EAE, sentenced to return to a student the money paid for a course that he could not take due to health problems |  My Rights |  Economy

The company to which EAE Business School belongs, EAE-Ostelea, has been ordered to return to a student the amounts paid for a training course that he could not take. And this is due to an aggravation of Crohn’s disease, a chronic pathology that causes inflammation in the digestive tract. The sentence represents a relief for the Chronically ill, those who suffer from long-term pathologies, as they may face difficulties in resolving contracts due to unexpected health complications.

In this case, the private teaching company defended that “there were no health reasons that prevented it from taking the course”, valued at several thousand euros, since the disease was “pre-existing”. For this reason, he demanded compliance with the contract, including payment of the almost one thousand euros that he had yet to pay to the student, despite the fact that he had not been able to continue the training due to an “unpredictable” deterioration in his state of health.

The process, quite bitter, since EAE counterclaimed against the student after being sued, has just ended with a final ruling, which agrees to the termination of the contract and the return of the amounts paid. In it, the magistrate Joachim Bosch He says that, otherwise, EAE would have obtained “unjust enrichment” by receiving the price of the course “without carrying out the training.”

As the student’s lawyer explains, Isaac Guijarro, legal director of Olympe Abogados, the purpose of the procedure focused on determining whether the aggravation of the student’s illness justified the termination of the training contract. Although EAE argued that it was not, the ruling states that “the severity of the ailments, progressive in nature, through disabling symptoms,” prevented him from taking the course. Therefore, “we are faced with unforeseen circumstances that have affected the fulfillment of contractual obligations.”

Throughout the resolution, the magistrate criticizes that the company did not contribute “medical documents or an expert opinion to minimize the severity of the symptoms, in the sense of proving that said pathology allowed the course to be carried out.” He did not even deny the verbal communications that the student had made to him “about the sudden impossibility of taking the course” nor did he question the written notifications to the same effect. “Our client told them that he couldn’t take the course because he felt terrible, that he wanted to give up, but the company said no, that the most they could do was extend the two-year period he had to take the course for another two years. Our client told them no because he didn’t know how he was going to be by then,” says Guijarro.
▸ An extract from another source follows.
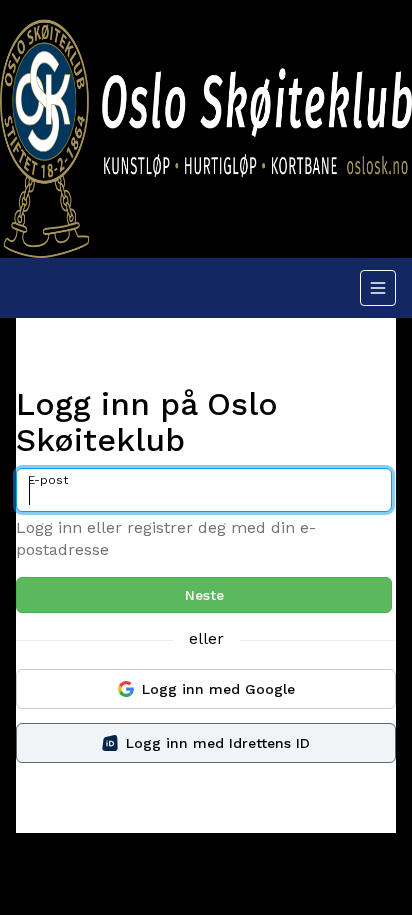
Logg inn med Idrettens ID (218, 743)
The ruling is based on the famous doctrine of the clause as things stand. This is a creation of the courts, which usually apply when there is an unforeseen change in the circumstances of a contract that requires it to be rebalanced so as not to generate disproportionate damages to one of the parties. For this, it is necessary that there be good faith and absence of fault in the affected person. In the case judged, “the aggravation of the aforementioned illness generates an enormous disproportion in the agreed benefits. The actor could not take the course, despite paying for it, and the defendant company would receive the price from it without carrying out the training,” the ruling concludes.